Provided data
-.-.-

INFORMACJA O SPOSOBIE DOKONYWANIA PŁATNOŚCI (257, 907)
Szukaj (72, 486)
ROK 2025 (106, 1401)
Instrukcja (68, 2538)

-.-.-

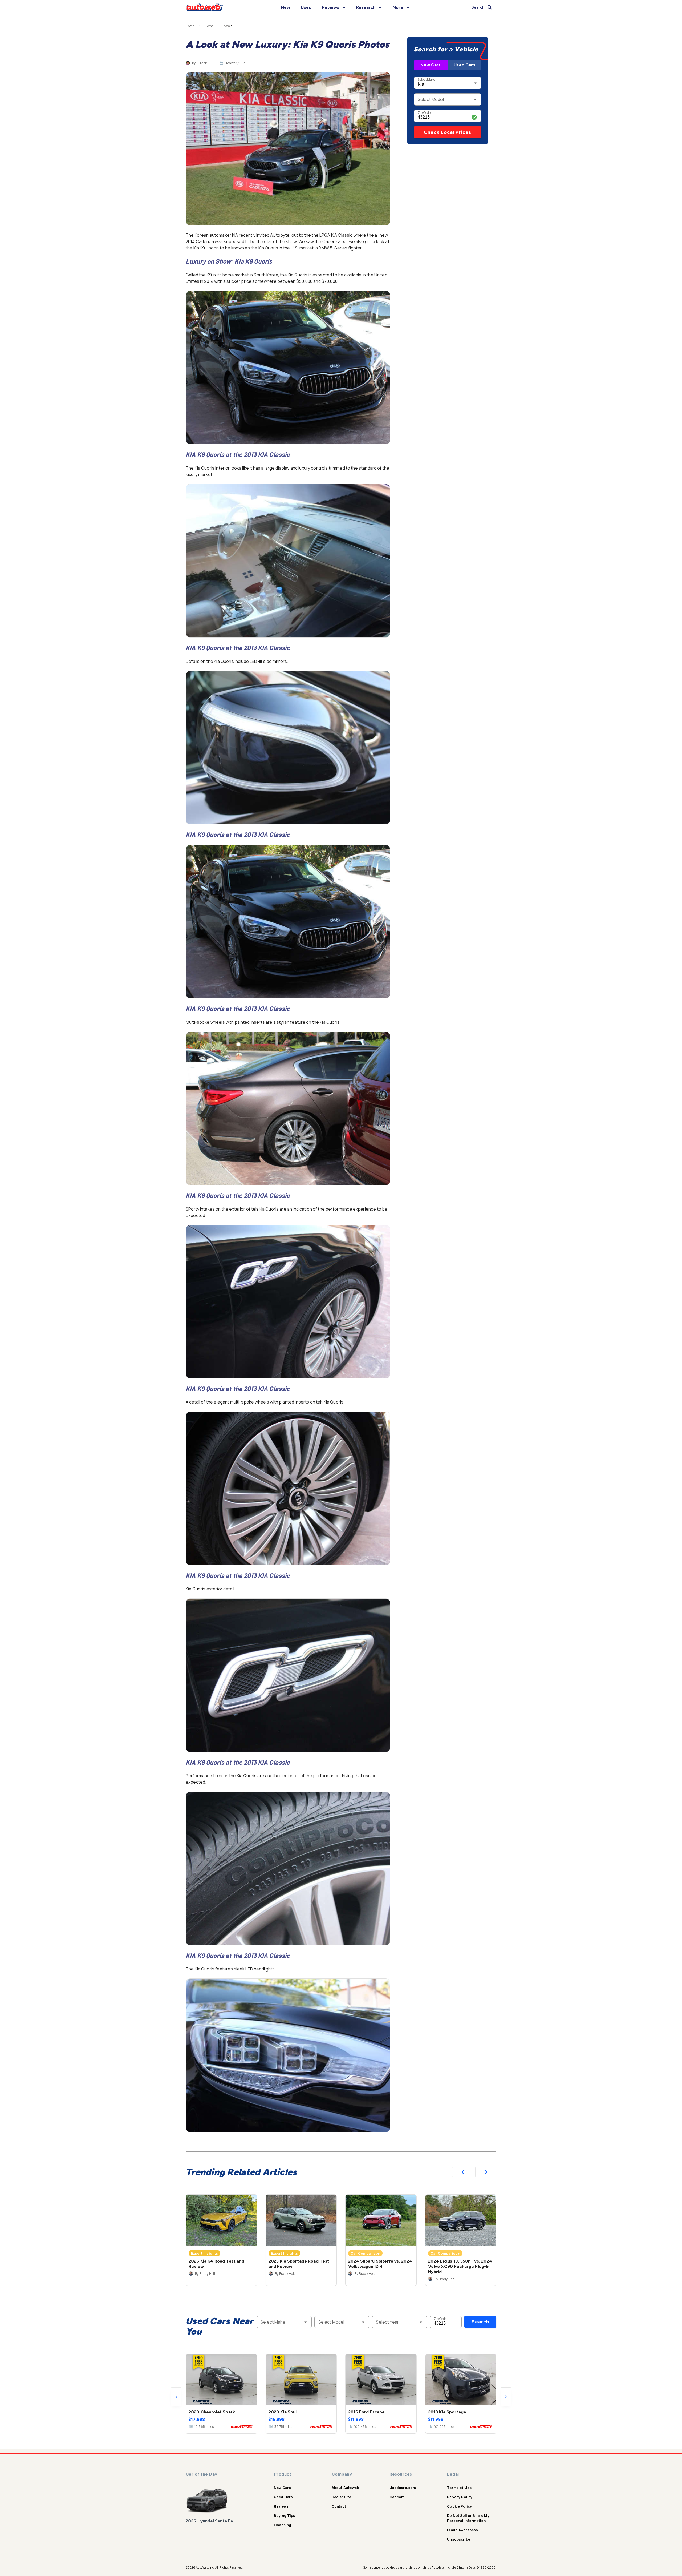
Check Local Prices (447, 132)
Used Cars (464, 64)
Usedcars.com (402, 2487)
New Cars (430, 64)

-.-.-

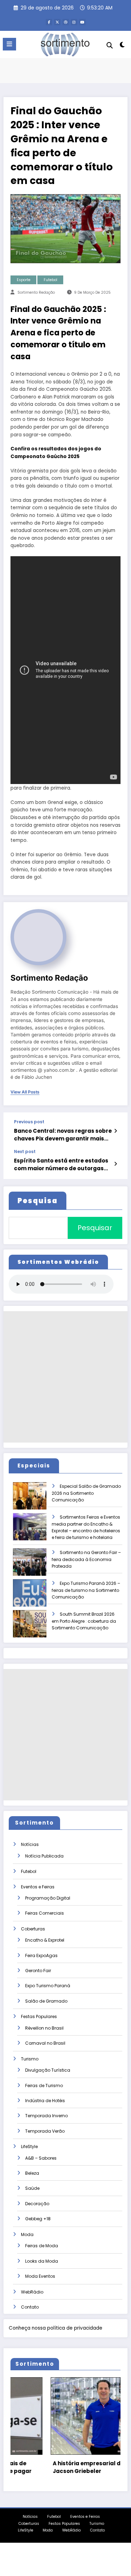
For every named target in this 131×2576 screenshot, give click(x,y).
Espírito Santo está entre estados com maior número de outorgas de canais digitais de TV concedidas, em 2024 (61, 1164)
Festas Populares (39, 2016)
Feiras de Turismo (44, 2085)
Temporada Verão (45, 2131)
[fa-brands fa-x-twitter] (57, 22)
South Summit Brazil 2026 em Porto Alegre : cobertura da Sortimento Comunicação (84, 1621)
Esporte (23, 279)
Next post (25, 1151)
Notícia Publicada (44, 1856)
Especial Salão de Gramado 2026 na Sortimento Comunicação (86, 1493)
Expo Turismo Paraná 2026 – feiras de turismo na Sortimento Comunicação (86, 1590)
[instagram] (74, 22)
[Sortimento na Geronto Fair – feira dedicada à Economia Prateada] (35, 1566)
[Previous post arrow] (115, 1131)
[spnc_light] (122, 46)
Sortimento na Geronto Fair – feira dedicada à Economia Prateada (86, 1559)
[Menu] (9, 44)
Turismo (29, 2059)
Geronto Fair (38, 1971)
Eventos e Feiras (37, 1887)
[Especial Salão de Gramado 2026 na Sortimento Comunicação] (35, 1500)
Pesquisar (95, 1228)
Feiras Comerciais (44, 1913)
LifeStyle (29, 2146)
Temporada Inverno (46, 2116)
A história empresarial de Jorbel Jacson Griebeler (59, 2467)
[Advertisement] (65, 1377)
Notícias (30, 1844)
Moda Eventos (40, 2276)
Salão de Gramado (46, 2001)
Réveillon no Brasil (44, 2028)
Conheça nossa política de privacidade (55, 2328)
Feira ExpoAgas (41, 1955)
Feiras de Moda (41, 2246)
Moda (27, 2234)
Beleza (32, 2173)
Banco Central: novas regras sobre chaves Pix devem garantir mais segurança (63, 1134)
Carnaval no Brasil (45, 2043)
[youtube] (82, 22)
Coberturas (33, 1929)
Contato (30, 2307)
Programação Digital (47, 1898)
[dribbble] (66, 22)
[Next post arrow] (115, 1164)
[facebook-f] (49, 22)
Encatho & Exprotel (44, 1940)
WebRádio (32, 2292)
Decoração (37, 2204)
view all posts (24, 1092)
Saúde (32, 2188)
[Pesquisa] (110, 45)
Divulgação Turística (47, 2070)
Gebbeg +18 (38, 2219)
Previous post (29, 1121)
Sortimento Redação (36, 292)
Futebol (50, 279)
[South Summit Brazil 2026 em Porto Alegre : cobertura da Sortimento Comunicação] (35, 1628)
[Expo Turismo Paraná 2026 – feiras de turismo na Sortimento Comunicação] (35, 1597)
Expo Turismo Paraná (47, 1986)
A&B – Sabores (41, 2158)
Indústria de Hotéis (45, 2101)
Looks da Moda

-.-.-

Look above for the line holding "Beleza (32, 2173)" and the line holding "WebRádio (32, 2292)", then output exactly those two lines and every line between them, nothing more.

Your solution
Beleza (32, 2173)
Banco Central: novas regras sobre chaves Pix devem garantir mais segurança (63, 1134)
Carnaval no Brasil (45, 2043)
[youtube] (82, 22)
Coberturas (33, 1929)
Contato (30, 2307)
Programação Digital (47, 1898)
[dribbble] (66, 22)
[Next post arrow] (115, 1164)
[facebook-f] (49, 22)
Encatho & Exprotel (44, 1940)
WebRádio (32, 2292)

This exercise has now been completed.